===== PROVIDED DATA =====
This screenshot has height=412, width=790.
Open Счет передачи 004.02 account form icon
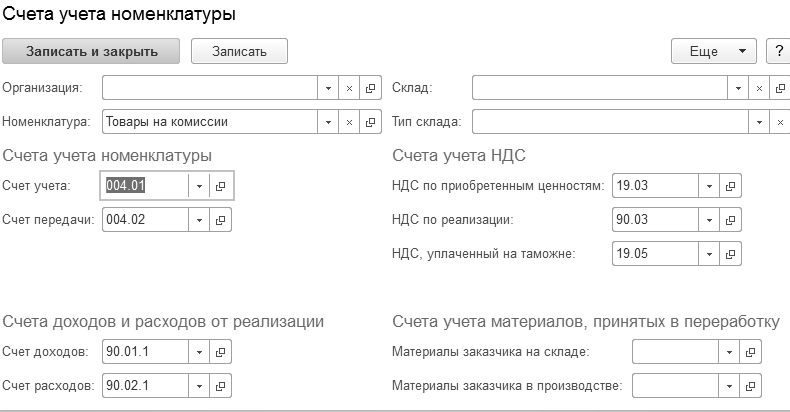tap(221, 220)
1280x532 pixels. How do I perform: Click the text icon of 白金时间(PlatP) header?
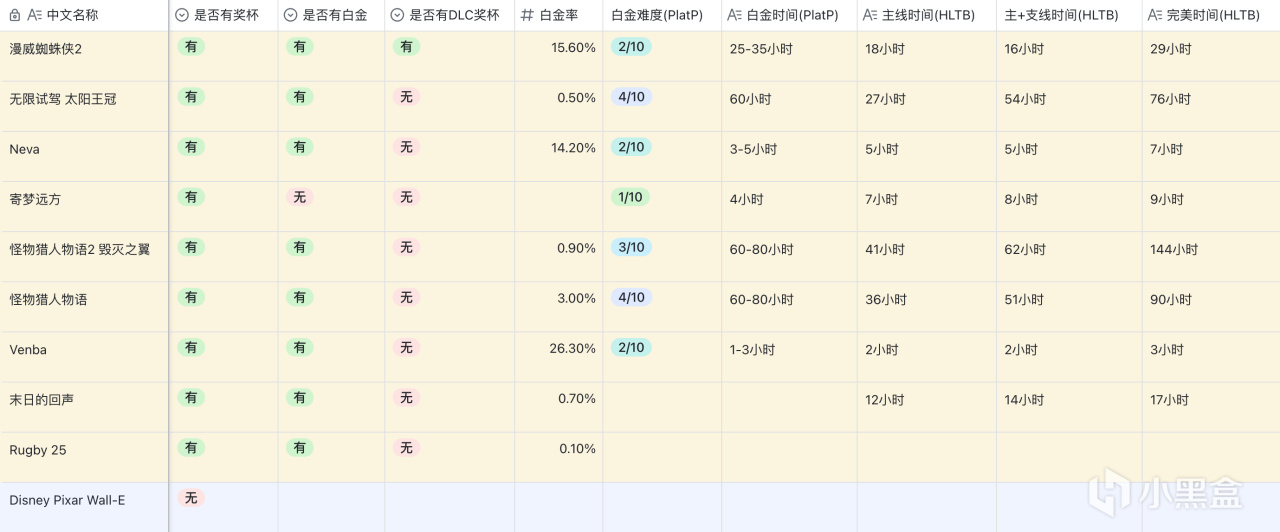(734, 15)
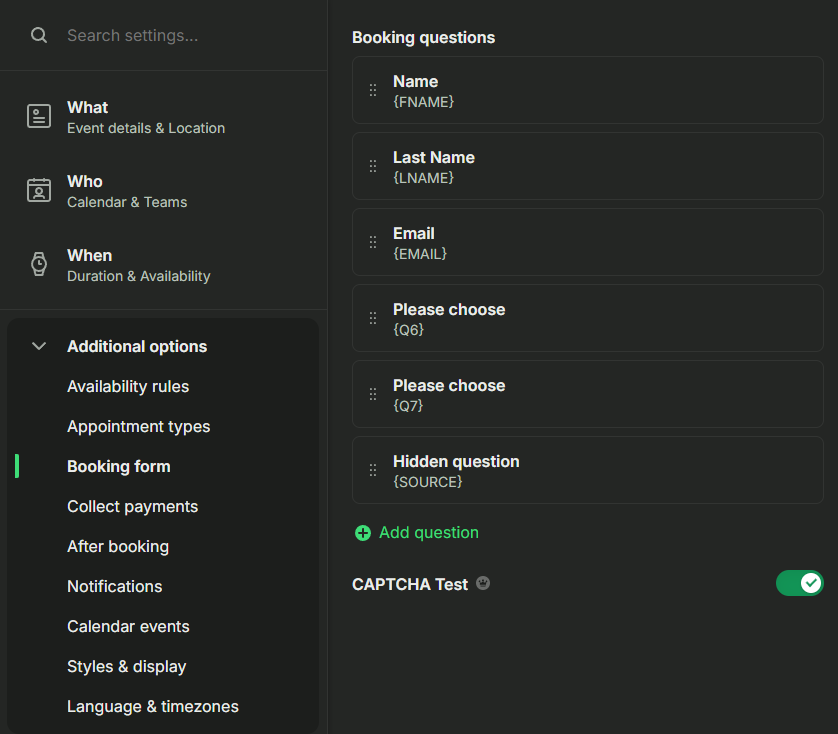Click the green plus Add question icon

(363, 533)
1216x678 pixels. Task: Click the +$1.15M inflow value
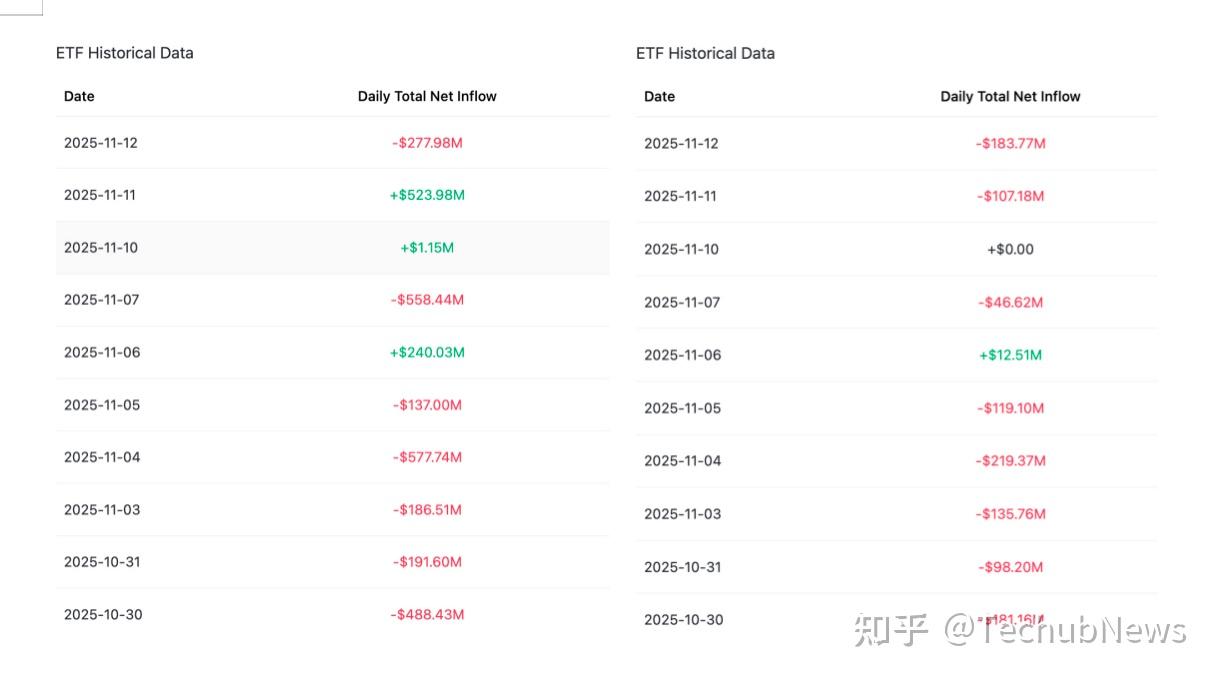point(427,247)
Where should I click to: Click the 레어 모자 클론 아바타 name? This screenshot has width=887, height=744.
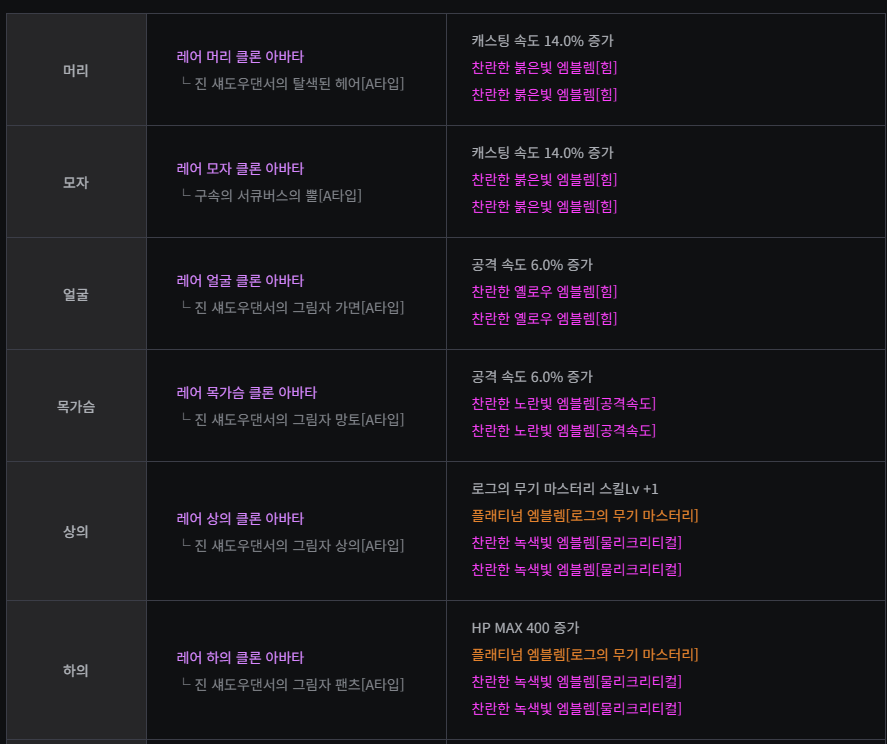(x=240, y=169)
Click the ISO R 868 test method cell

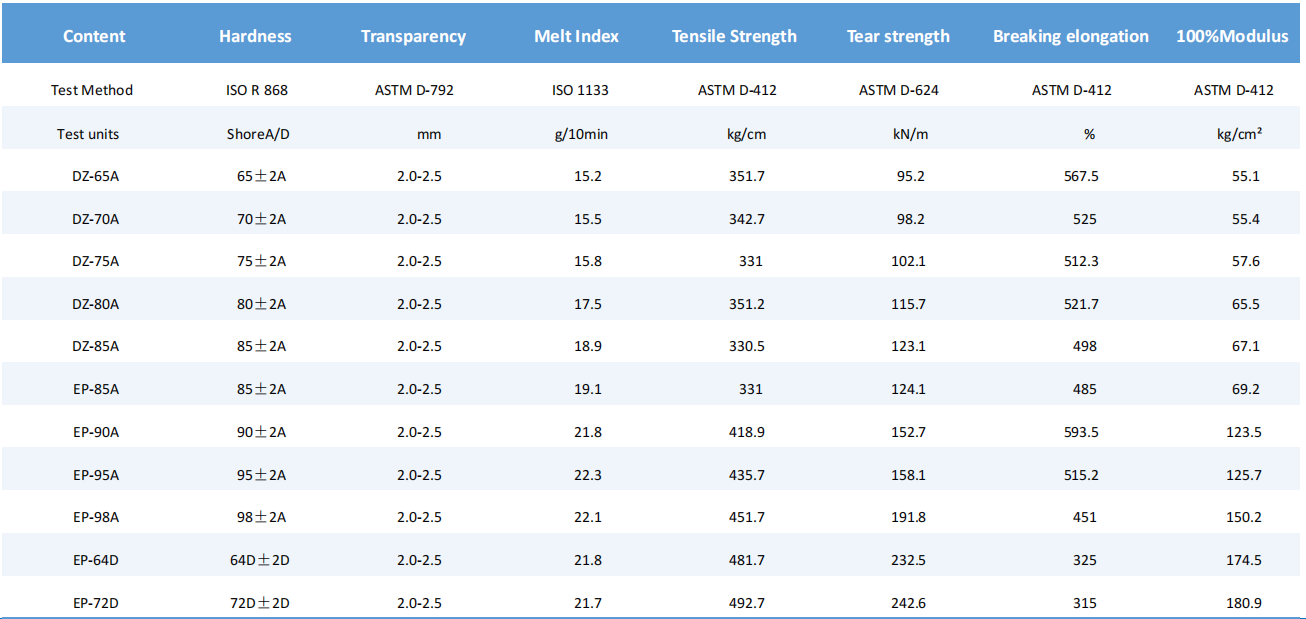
=====
**YOUR ASSIGNMENT**
Return exactly the lines from the one containing "1216x678 pixels. Task: Click" through the end of the records, leaving out every picture.

**RESULT OF THE TASK**
1216x678 pixels. Task: Click the +$1.15M inflow value
point(427,247)
Where should I click to: Click the 레어 모자 클론 아바타 name? This screenshot has width=887, height=744.
(x=240, y=169)
Click the ISO R 868 test method cell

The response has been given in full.